Some clarifications on those points.
- If your final version won't need an SQL database, then
a dbm database is fine for the concept stage.
- What separates the need for a relational database from
a dbm is your data model. If you are starting to get into
relationships and correlations between data (eg taking
sales figures and getting reports of sales by customer,
by product etc) then you clearly wanted a relational
database. If you want a simple lookup, then a dbm is
just fine.
- Berkeley DB is indeed an industrial strength database.
It is particularly well suited to situations which need
very high performance for simple tasks. (It is also great
for embedded use, but I digress.) The bottlenecks that
you will hit first have to do with the CGI model.
- Yes. GDBM may as well have BTrees. The wins of BTrees
here are that they keep data in order (hashes do not) and
get better locality of reference (a very organized access
pattern). If your data fits in memory then hashes are
generally faster. If not, then BTrees are not.
- Yes. In high performance read-write situations,
locking is important and how it is done is going to be
your bottleneck. Most web applications are write seldom,
read many times.
- Yes. Backup. And don't expect that binary data
formats will be portable from machine to machine.
- If you want a website to scale, definitely. It is
much easier to balance a load across 5 webservers than
keep 5 databases in sync. However if you are anticipating
this need, using a dbm solution will likely involve some
custom work. Relational databases all have the data
access segregated into its own process so the database can
be moved to another machine. dbms traditionally do not.
- I think you are dramatically overestimating the needed
resources.
======
• **SET EXERCISE 1**
In the post comparing dbm and relational databases, what two advantages of BTrees over hashes are given?
• **SET EXERCISE 2**
From the database post, print everything from "- Yes. Backup." down to "traditionally do not.".
======
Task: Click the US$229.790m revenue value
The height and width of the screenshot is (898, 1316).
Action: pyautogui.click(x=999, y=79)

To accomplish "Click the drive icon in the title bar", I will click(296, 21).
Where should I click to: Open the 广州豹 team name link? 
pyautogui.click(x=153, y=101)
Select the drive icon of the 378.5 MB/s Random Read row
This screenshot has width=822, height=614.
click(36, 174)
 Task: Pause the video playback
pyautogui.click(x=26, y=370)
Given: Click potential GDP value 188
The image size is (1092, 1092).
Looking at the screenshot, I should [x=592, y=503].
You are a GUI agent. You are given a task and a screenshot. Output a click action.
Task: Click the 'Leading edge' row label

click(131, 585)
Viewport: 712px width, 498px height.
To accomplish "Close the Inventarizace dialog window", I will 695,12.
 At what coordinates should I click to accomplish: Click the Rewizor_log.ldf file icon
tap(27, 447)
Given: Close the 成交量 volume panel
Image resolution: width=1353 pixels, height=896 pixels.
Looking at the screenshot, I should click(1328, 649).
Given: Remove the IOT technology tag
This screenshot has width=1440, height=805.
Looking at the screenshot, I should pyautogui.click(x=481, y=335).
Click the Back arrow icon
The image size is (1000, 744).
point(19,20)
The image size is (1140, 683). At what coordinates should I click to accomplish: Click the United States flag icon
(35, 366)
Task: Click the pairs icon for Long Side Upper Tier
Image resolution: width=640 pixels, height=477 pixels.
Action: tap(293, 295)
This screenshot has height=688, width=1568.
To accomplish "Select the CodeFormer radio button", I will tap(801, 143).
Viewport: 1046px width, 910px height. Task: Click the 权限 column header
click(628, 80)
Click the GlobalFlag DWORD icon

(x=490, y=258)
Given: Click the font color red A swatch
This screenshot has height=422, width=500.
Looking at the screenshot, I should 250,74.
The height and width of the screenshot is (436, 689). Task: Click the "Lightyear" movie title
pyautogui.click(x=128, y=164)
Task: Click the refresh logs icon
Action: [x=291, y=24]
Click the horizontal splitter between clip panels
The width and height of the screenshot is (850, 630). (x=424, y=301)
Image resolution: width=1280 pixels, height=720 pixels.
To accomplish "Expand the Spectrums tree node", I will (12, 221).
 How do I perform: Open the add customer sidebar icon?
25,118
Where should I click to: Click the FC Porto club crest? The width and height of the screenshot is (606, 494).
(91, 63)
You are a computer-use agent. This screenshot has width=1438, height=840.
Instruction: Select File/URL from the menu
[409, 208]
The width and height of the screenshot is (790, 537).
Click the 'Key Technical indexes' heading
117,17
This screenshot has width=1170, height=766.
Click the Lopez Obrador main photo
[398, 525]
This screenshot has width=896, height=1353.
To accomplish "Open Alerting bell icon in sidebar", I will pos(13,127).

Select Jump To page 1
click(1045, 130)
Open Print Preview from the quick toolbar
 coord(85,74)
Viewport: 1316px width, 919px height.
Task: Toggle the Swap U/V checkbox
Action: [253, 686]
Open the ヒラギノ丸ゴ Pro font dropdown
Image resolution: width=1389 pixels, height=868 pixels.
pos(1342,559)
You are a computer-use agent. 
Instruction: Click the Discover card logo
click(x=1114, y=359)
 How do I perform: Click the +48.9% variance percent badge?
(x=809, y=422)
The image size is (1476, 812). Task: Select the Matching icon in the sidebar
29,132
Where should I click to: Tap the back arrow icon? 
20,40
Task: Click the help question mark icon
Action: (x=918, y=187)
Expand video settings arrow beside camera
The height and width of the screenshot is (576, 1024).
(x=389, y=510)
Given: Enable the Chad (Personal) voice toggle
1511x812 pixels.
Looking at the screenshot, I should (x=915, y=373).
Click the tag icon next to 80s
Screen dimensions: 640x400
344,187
======
• **PROBLEM SOLUTION 1**
BTrees keep data in order and get better locality of reference.

• **PROBLEM SOLUTION 2**
- Yes. Backup. And don't expect that binary data
formats will be portable from machine to machine.
- If you want a website to scale, definitely. It is
much easier to balance a load across 5 webservers than
keep 5 databases in sync. However if you are anticipating
this need, using a dbm solution will likely involve some
custom work. Relational databases all have the data
access segregated into its own process so the database can
be moved to another machine. dbms traditionally do not.